▼
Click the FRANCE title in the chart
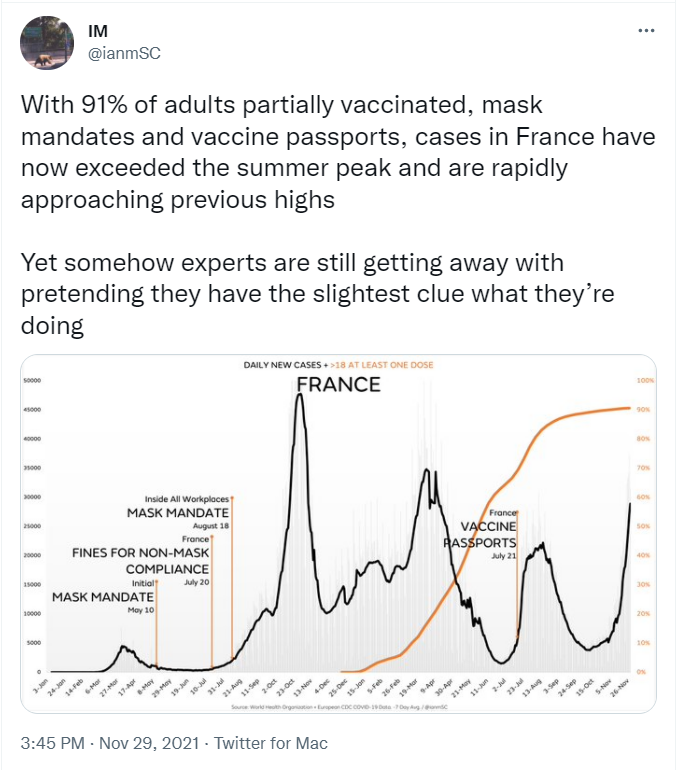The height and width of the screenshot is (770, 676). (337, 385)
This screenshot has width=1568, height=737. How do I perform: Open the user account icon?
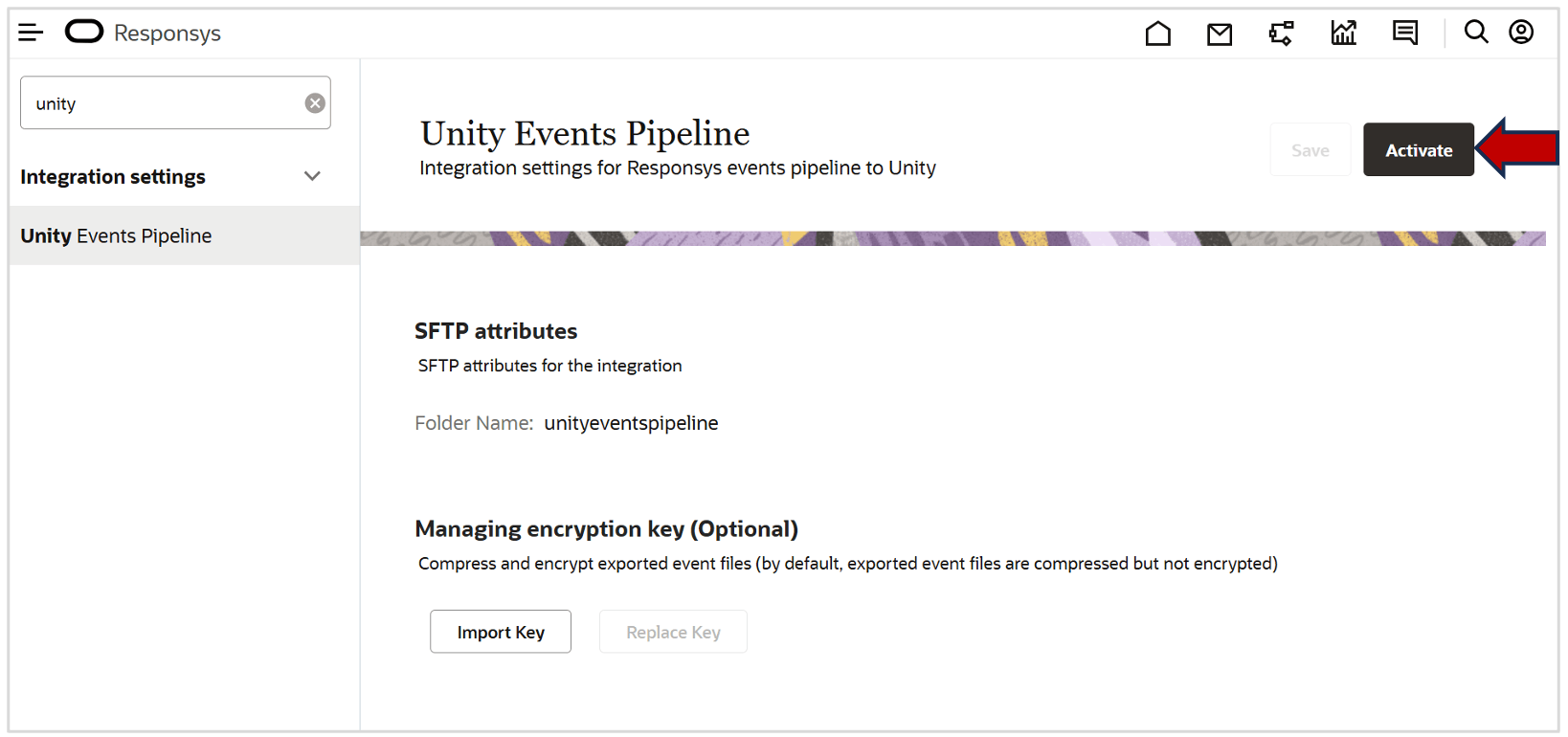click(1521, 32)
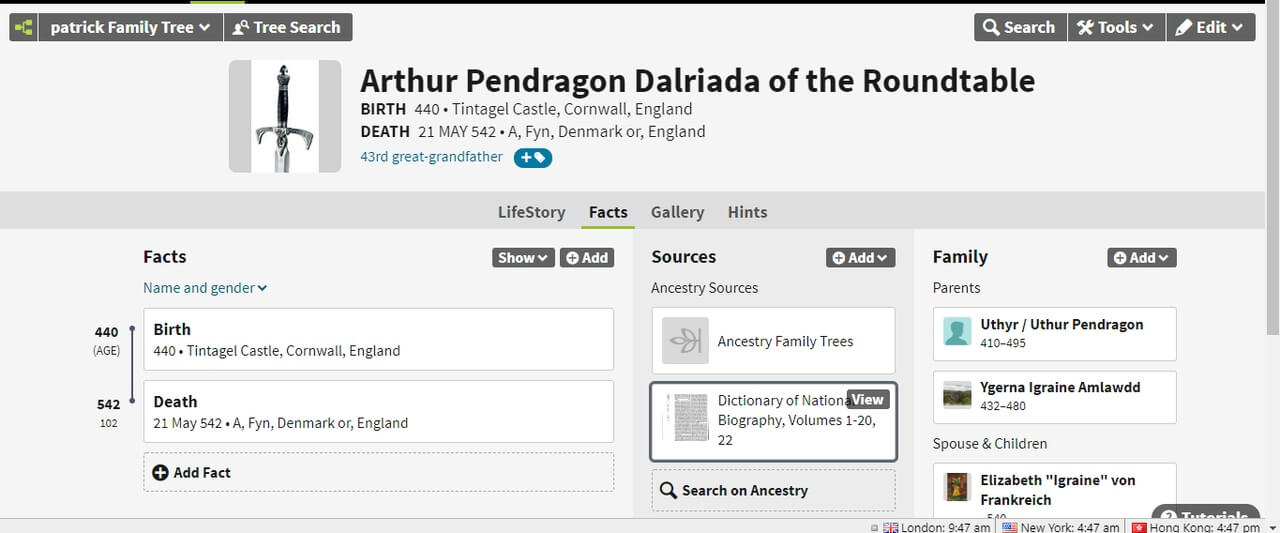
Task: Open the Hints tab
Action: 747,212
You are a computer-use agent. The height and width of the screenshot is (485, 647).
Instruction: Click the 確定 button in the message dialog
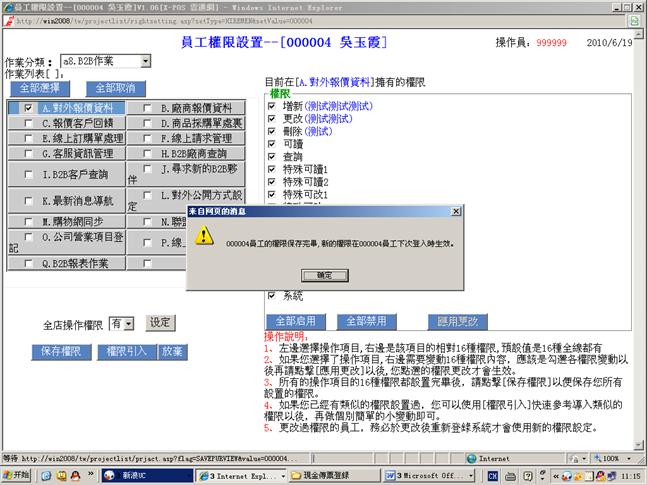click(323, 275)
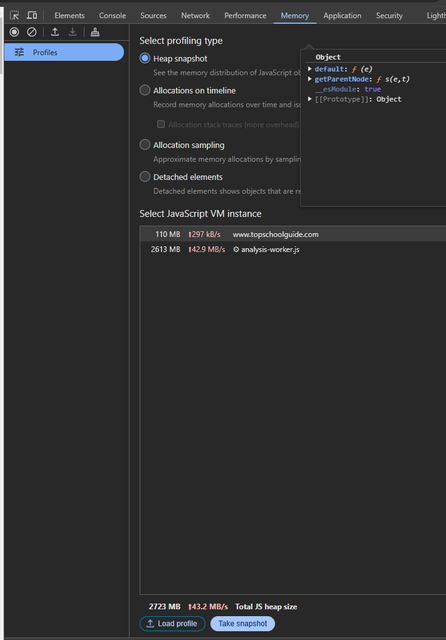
▲
* **Problem details**
No image belongs in the copy. Transcribe the full listing verbatim.

* **Solution below**
Click the FRANCE title in the chart
The height and width of the screenshot is (770, 676). (337, 385)
This screenshot has width=1568, height=737. How do I perform: Open the user account icon?
click(1521, 32)
Task: Open the Hints tab
Action: 747,212
You are a computer-use agent. The height and width of the screenshot is (485, 647).
Instruction: Click the 確定 button in the message dialog
click(323, 275)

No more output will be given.